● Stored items

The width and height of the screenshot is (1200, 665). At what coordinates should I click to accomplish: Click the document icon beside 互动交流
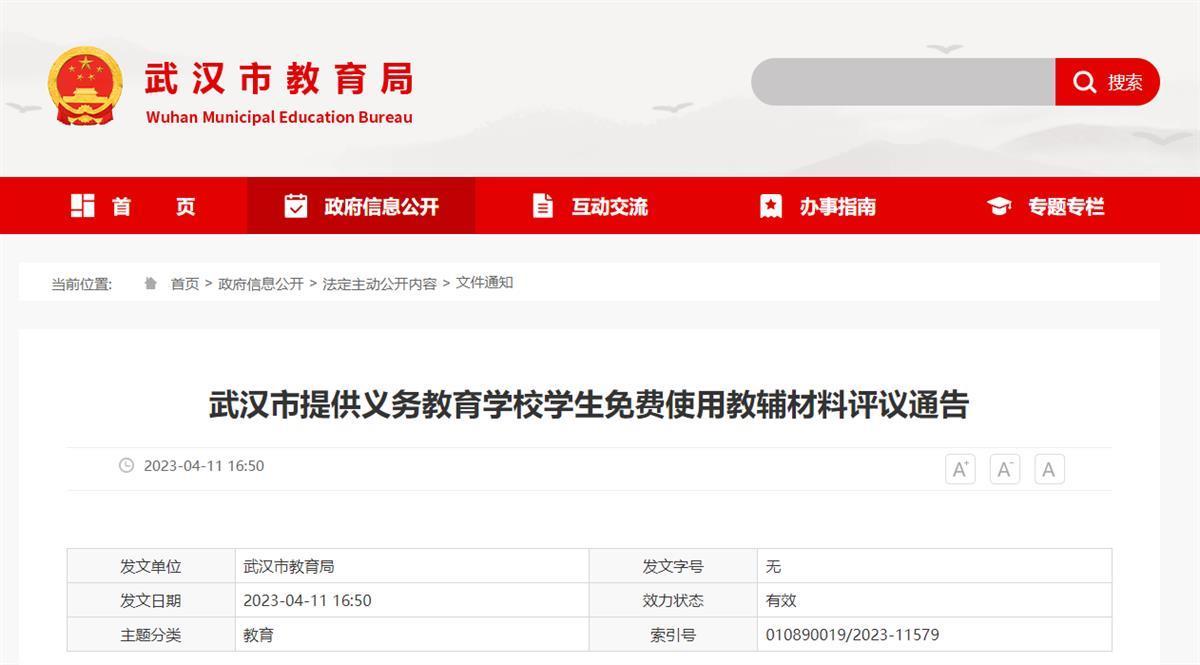coord(542,206)
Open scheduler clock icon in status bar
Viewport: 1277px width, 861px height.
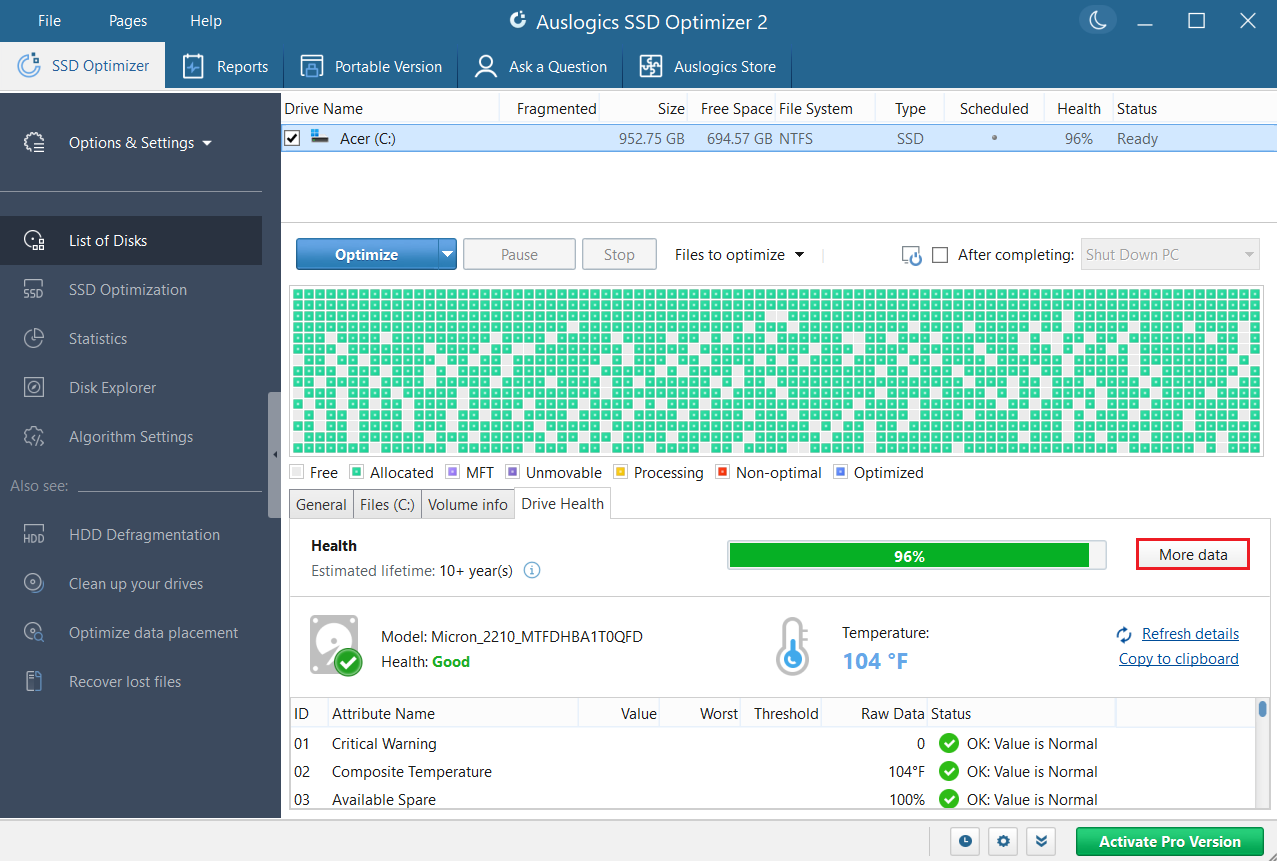point(965,841)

● Work instructions
Return the complete data unchanged and include none of the pictures.

● Response to the task
The width and height of the screenshot is (1200, 665). At what coordinates should I click to accomplish: Click the document icon beside 互动交流
coord(542,206)
Open scheduler clock icon in status bar
Viewport: 1277px width, 861px height.
point(965,841)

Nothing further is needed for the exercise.